A systematic talent mobility strategy enables business leaders to more effectively acquire, align, develop, engage, and retain high performing talent by implementing a consistent, repeatable, and global process for talent rotation. Without a cohesive talent mobility strategy, CEOs face several risks:

  • Focus on costly external recruiting vs. internal sourcing
  • Wrong hires (cost can be 3-5x person’s salary)
  • Increased high performer churn
  • Reduced employee engagement
  • Reduced flexibility as business conditions change

CEOs should consider the following integrated processes – and a complete technology platform to support them – to promote and enable talent mobility:

  • Current workforce analysis:Includes detailed talent profiles, employee summaries, organization charts, competencies, and job profiles.
  • Talent needs assessment: Assess employees on key areas of leadership potential, job performance, and risk of leaving.
  • Future needs analysis:Development-centric succession planning to create and manage dynamic, fully-populated talent pools.

5. Integrate Succession Planning to Broader Business Processes

Succession planning is not a silo. It implicitly relies on other talent processes and data, especially assessments that provide a performance and competency baseline. Yet unlike a performance management process, which can be executed in a relatively self-contained fashion (assuming it has access to core employee data), the same is not true for succession planning.

Succession planning requires foundational data (e.g., competencies, job profiles, talent profiles, and employee records) and inputs (e.g., appraisals, feedback). Outputs include nominee pools, successor pools, development/learning plans, and reports. To facilitate the level of integration required to get succession planning right, a single, natively-integrated technology platform that centralizes key talent processes and information is required. With this single platform, the time to develop succession plans can easily be reduced from weeks or months to mere hours. The benefits can be significant: reduce costs, reallocate personnel from tactical activities to more strategic endeavors, and mitigate the risk of untimely departures of essential personnel.

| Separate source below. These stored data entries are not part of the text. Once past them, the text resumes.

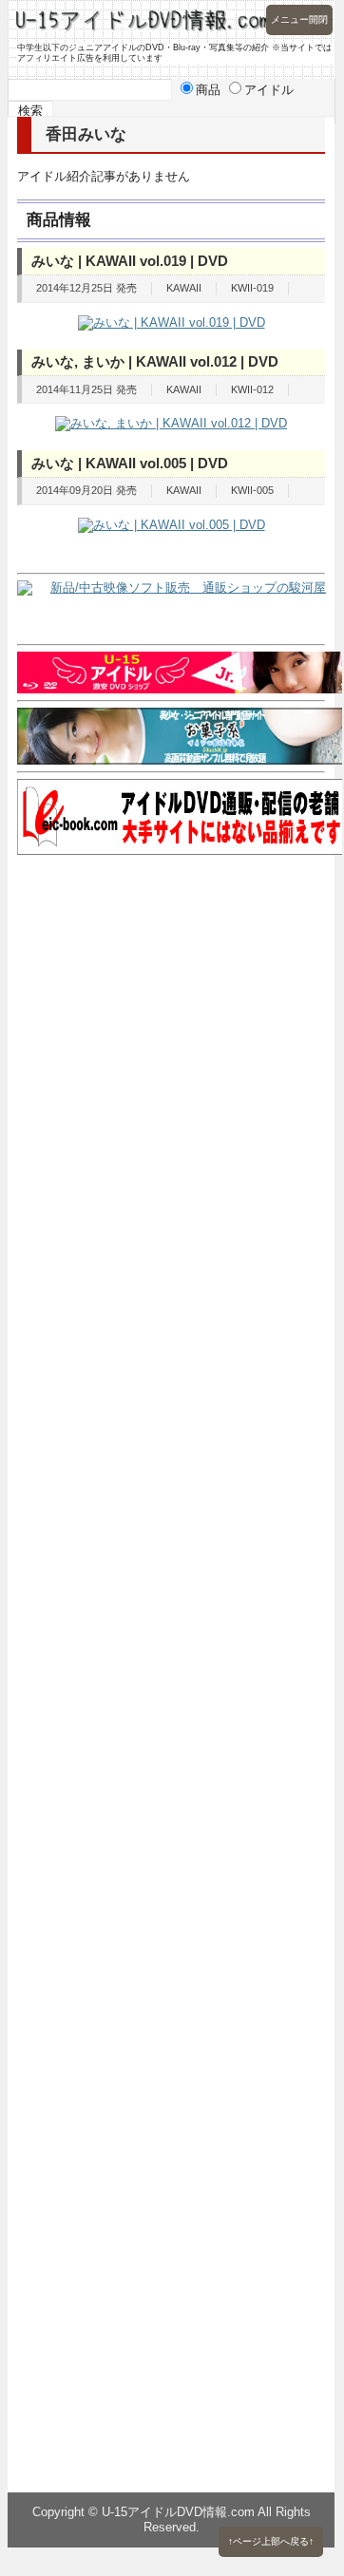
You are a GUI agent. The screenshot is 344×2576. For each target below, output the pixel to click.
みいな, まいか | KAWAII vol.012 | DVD (154, 361)
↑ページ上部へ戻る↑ (271, 2541)
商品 (208, 90)
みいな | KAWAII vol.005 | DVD (129, 463)
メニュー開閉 (299, 19)
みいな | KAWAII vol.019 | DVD (129, 261)
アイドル (269, 90)
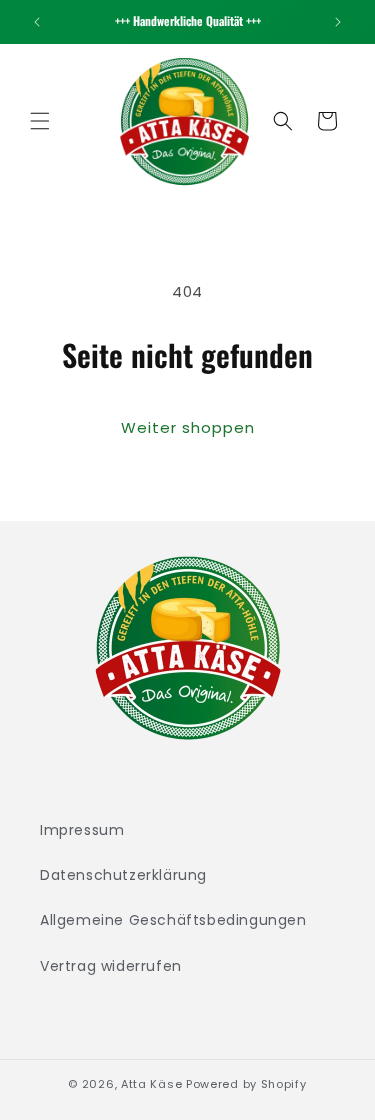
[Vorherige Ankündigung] (37, 22)
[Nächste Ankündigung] (338, 22)
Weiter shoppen (188, 427)
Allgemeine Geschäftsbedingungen (173, 920)
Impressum (82, 830)
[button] (40, 121)
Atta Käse (151, 1084)
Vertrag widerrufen (111, 966)
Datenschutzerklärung (123, 875)
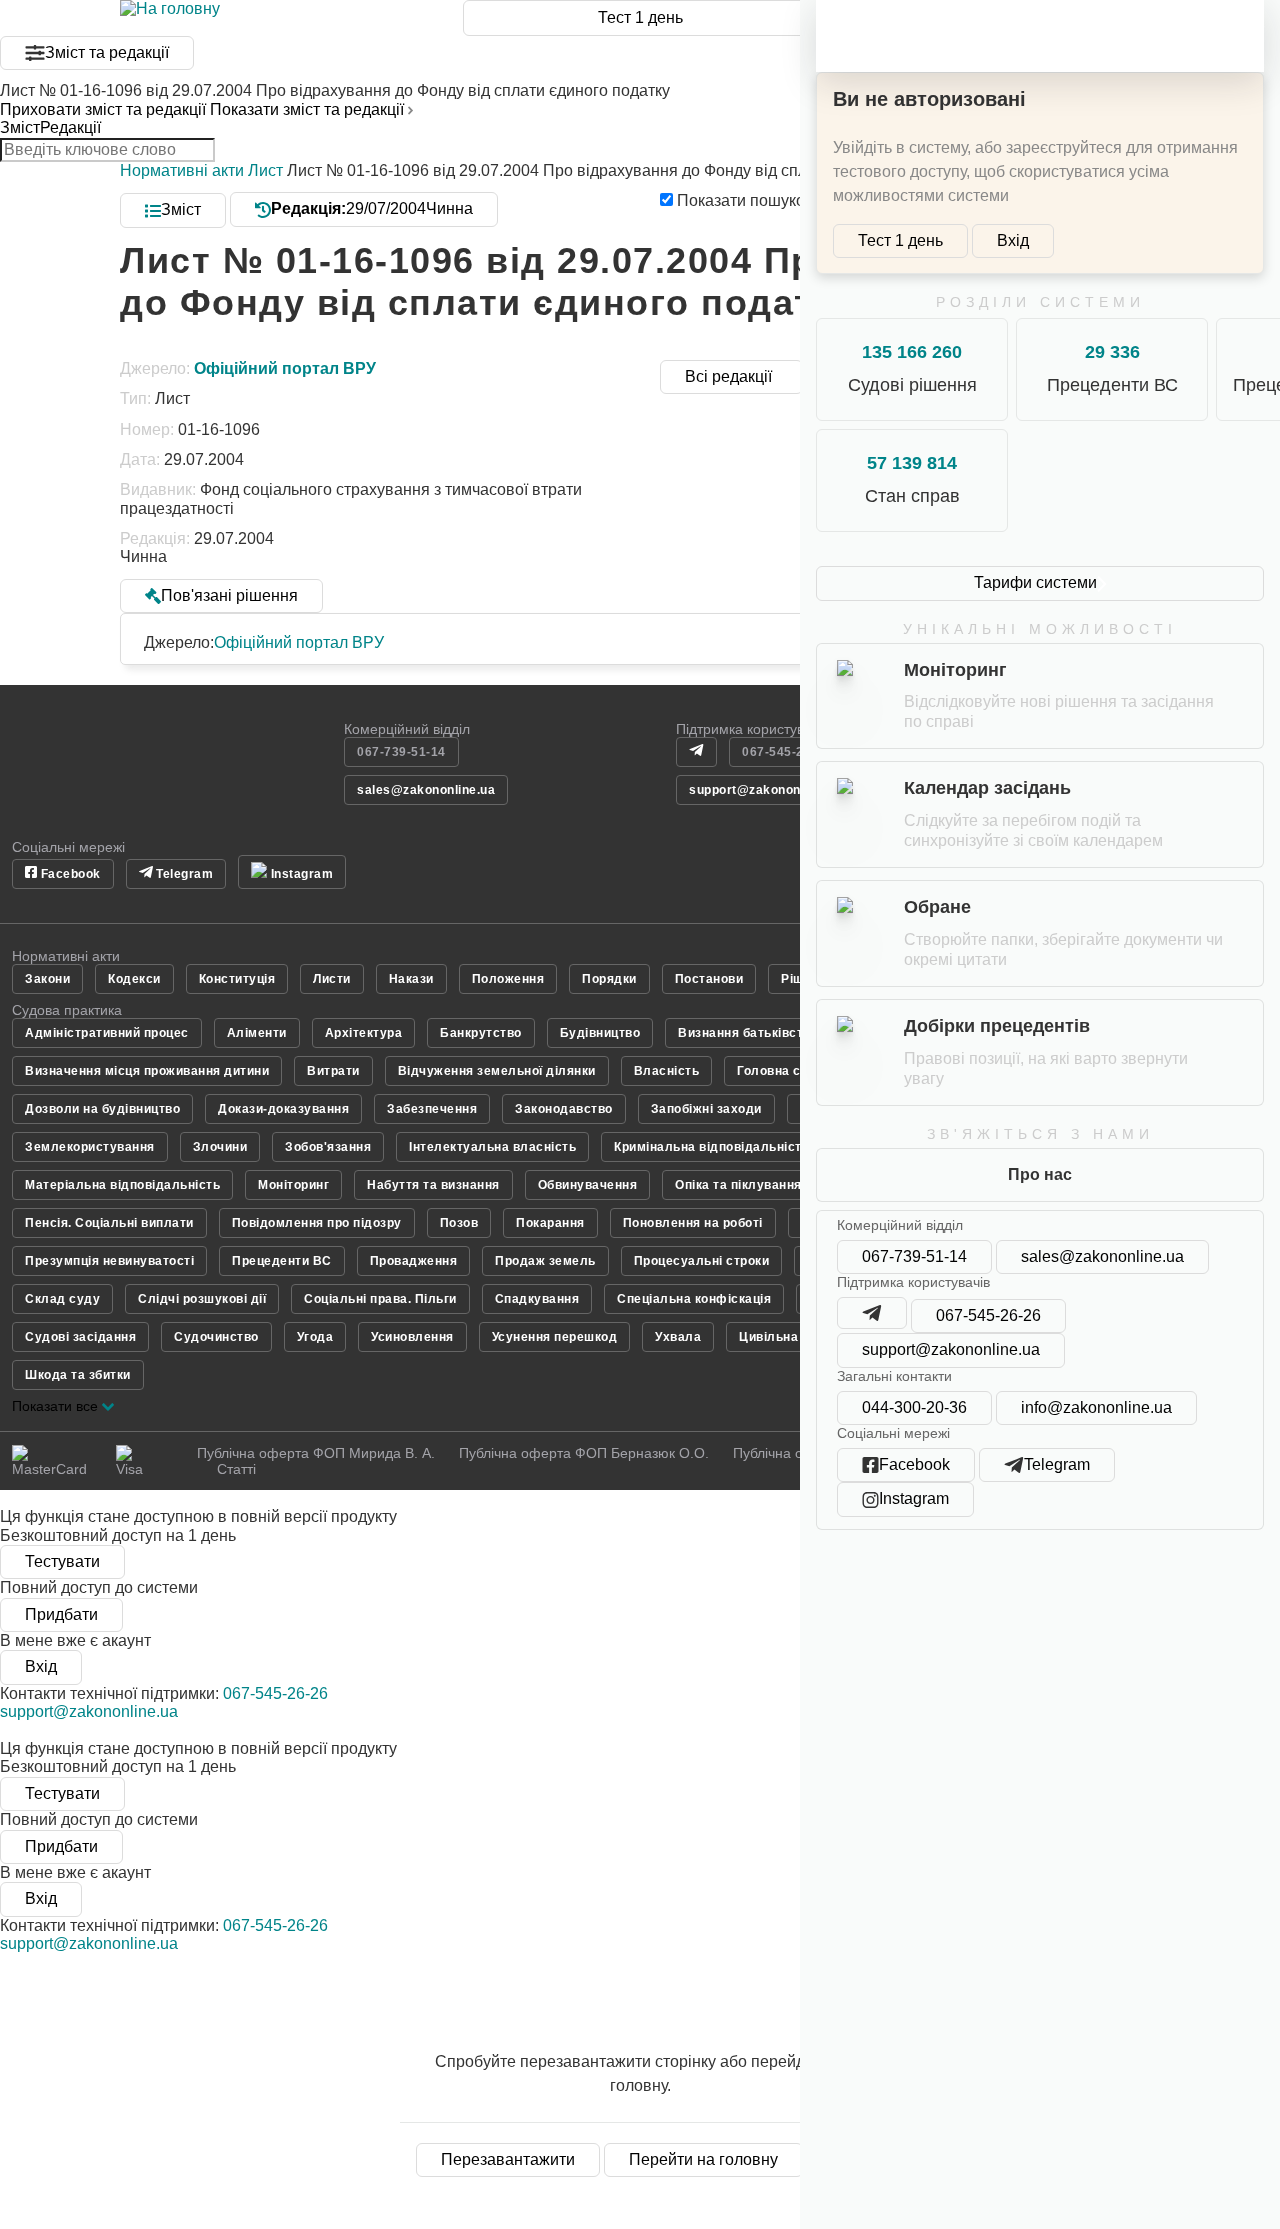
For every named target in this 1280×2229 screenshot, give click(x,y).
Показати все (57, 1406)
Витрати (333, 1071)
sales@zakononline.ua (1102, 1256)
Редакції (70, 127)
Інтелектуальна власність (492, 1147)
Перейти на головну (703, 2159)
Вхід (1013, 240)
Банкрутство (481, 1033)
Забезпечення (432, 1109)
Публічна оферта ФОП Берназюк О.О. (584, 1453)
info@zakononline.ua (1096, 1407)
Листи (332, 979)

Additionally, a single technology platform promotes the linkage of learning and career development to succession planning. By bridging these processes, nominees who are not ready for advancement can be assigned detailed development plans that guide them to improve the competencies and skills required for new job positions. Learning paths and specific courses can be established for employees to facilitate their career growth. By providing learning opportunities and development plans to employees, CEOs can take a more active role in promoting employee growth, retention, and engagement.

Finally, with a single system of record, reporting and analysis is vastly improved, since all relevant talent data resides within a single data structure. Strategic cross-functional metrics can be readily established (e.g., measure the impact of learning and development programs on performance). Reporting and analysis are key to the CEO’s success in managing employee resources and implementing strategies that support corporate objectives and initiatives.

Conclusion

Organizations can realize significant efficiency gains and cost savings by moving from a manual, paper-based succession process to one that is fully technology-enabled. The shift to a single technology platform facilitates extending succession planning deeper into the organization, since a well-architected solution seamlessly links succession to career development and learning. A complete platform improves senior management’s global visibility into the talent pipeline and bench strength, and promoting talent mobility to retain high performers becomes a viable engagement strategy. Succession planning, done correctly, is all about process and supporting technology integration. Without integration, succession planning becomes just another organizational silo.

Endnotes

[1]Lamoureux, Kim. “Talent Mobility: A New Standard of Endurance.” Bersin & Associates, November 30, 2009.